На другой день горцы, собравшись в огромные толпы, атаковали наш лагерь. Храбрый Ольшевский с 2 батальонами первый пошел прямо в гору. Отряд поручен был полковнику Данзасу, недавно присланному из Петербурга за участие в дуэли А. С. Пушкина, у которого он был секундантом. Подобной храбрости и хладнокровия, каким обладал Данзас, мне не случалось встречать в людях, несмотря на мою долговременную военную службу... Бывало, с своей подвязанной рукой стоит он на возвышении, открытый граду пуль, которые, как шмели, жужжат и прыгают возле него, а он говорит остроты, сыплет каламбуры... Ему кто-то заметил, что напрасно стоит на самом опасном месте, а он отвечал; "Я сам это вижу, но лень сойти".
По мне, он был замечательным человеком, хотя большой оригинал. Он любил хороший стол и большую часть времени лежал в постели, однако все его любили и звали, между нами, Maréchal de Soubise. Вот еще один оригинальный поступок его: когда он еще был поручиком в саперах, его откомандировали в Бендеры, от которых он недалеко стоял со своим батальоном. В Москве он явился к генерал-губернатору к<н>. Голицыну и на вопрос, куда он едет из Москвы, Данзас отвечал: "Я еду через Москву в Бендеры и прошу ваше сиятельство позволить мне ехать через Петербург". Конечно, князь не согласился и, смеясь, советовал ему ехать через Москву только, так как путь этот будет короче.
Во время Турецкой войны, не помню, под какою крепостью, генерал Паскевич пожелал узнать ширину рва, и Данзас тотчас же принялся исполнять буквально приказание начальства. Само собою разумеется, что на смельчака посыпались пули. Но напрасно Паскевич громко отменял свое приказание,-- Данзас спустился в ров, медленно шагами измерил его и принес генералу записку с подробным отчетом...

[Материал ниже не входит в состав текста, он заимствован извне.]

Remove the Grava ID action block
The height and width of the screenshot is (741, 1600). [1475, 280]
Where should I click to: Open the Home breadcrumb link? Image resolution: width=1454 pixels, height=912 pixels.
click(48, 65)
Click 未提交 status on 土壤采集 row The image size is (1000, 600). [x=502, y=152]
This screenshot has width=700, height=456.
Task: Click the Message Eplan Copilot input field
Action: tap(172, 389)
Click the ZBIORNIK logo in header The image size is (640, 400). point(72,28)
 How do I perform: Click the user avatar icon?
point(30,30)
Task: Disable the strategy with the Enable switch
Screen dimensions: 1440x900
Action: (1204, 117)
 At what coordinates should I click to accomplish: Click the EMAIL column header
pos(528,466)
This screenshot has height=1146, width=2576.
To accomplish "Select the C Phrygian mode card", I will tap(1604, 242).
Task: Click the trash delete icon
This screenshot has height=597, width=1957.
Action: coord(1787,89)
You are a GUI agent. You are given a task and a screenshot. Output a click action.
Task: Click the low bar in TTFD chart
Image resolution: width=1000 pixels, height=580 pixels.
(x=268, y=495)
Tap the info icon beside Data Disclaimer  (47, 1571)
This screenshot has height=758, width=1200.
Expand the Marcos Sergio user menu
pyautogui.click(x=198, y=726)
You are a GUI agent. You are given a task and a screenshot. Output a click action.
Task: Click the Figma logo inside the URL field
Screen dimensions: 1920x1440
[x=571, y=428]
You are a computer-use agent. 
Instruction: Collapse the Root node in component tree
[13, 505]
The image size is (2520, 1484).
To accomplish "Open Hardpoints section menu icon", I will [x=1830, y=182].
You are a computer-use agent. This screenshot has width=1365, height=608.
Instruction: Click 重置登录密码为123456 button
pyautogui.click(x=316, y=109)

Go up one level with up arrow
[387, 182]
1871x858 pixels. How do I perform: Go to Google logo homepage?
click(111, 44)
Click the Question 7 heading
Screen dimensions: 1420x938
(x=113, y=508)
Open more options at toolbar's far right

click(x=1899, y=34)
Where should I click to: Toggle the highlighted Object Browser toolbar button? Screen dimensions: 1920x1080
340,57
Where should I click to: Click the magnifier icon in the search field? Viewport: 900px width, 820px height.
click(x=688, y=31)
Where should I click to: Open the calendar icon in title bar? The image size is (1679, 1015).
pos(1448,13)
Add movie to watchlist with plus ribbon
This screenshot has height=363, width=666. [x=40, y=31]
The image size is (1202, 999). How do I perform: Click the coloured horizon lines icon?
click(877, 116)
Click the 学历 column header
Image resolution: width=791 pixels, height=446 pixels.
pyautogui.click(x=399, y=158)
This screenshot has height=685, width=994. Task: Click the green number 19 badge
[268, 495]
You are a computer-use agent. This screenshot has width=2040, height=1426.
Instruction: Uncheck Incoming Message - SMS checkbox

Отбитые горцы засели в окружающих нас лесах и упорно защищались на этот раз. С 10 часов утра до 3 ночи беглый огонь не прекращался, и скоро Данзас прислал просить подкрепления изнемогшим от усталости людям. Назначили две роты тенгинцев под начальством Масловича. Мы отправились на выручку товарищам. По дороге встретили много раненых, по особенно было жалко видеть двух братьев-юнкеров, раненных страшно в рот и, что странно, одинаковым образом... Наши стрелки сменили усталых бойцов, не имевших времени проглотить куска хлеба почти полсуток.
К счастию, к вечеру горцы мало-помалу стали отступать: мы, конечно, за ними и оттеснили их в горы. Поздно вечером мы возвратились в лагерь, и Данзас, лежа беспечно на ковре, играл в карты и отпускал каламбуры по-прежнему.